* GOAL
Answer these from the forum excerpt below.
(a) What array does the excerpt give for a sum of 9?
(b) What array does it give when the sum is 7?
(c) For a sequence of length 5, how long an LIS or LDS does it say will always exist?

* EXCERPT PROVIDED
┄┄┄┄┄┄┄┄┄┄

Would you please explain little more or any reference to understand these lines.
Basically if sum is n*n then it answer is n, if sum is less than that of n*n but more than (n-1)*(n-1) the answer is still n as:
suppose sum is 9 => array is 1 3 5
`suppose sum is not 9 but between 4 and 9 (say 8) => then array is 1 3 4`
suppose it is 7 => then array is 1 2 4
Similarly we can prove that we can make changes to array so that array becomes equal to sum but with same number of elements.
Problem C was actually nice. Actually there is a kinda interesting theorem, that might help in such problems: for every sequence numbers length N the product of the length of LIS(longest increasing subsequence) and LDS(longest decreasing subsequence) is greater than N. For instance, either length of LIS or LDS should be greater than ceil(sqrt(N)).
So if we take a sequence of length 4, that max(length(LIS), length(LDS)) is 2, because sqrt(4) is 2 and this is an integer. But, for length 5, there always would a LIS or LDS of length 3. This is exactly what we had to observe in this particular problem. Hope this little fact might help you in the future
P.S. on russian ITMO-wiki there is a proof of this theorem
https://en.wikipedia.org/wiki/Erd%C5%91s%E2%80%93Szekeres_theorem
English page for the same theorem
https://mathworld.wolfram.com/Erdos-SzekeresTheorem.html
thanks a lot!

┄┄┄┄┄┄┄┄┄┄

* DATA
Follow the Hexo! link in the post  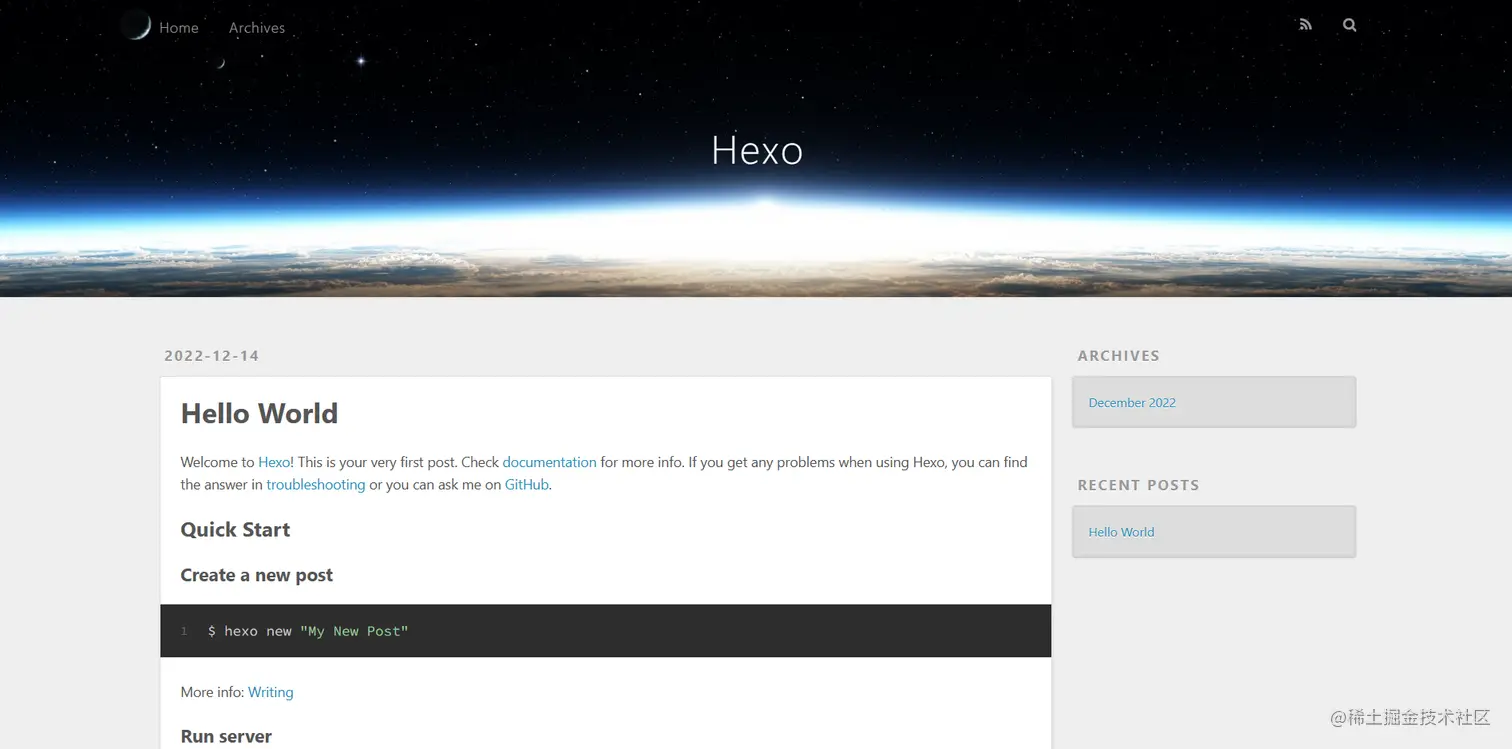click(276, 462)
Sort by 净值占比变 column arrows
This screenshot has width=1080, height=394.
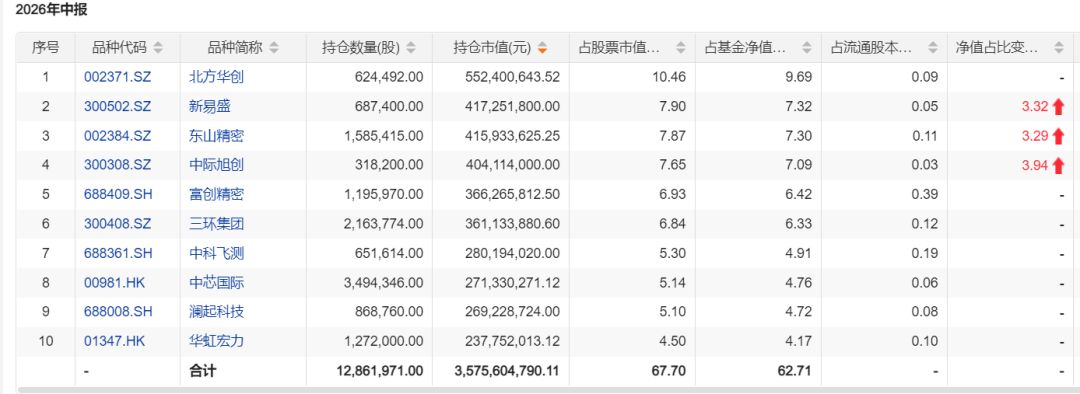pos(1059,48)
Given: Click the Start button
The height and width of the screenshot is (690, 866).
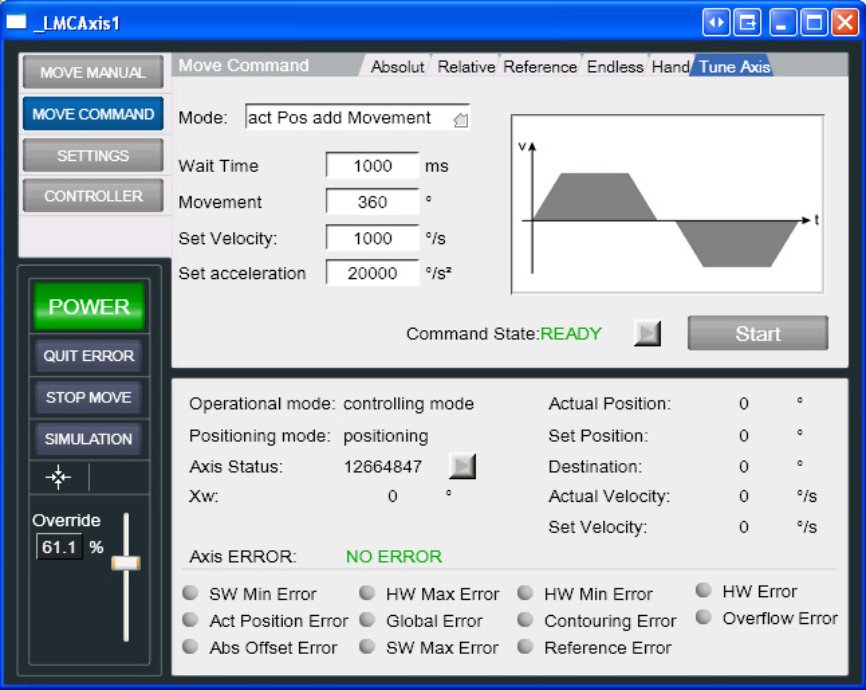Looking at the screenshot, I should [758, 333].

┄┄┄┄┄┄┄┄┄┄

* SOLUTION TO THIS PROBLEM
(a) 1 3 5
(b) 1 2 4
(c) Length 3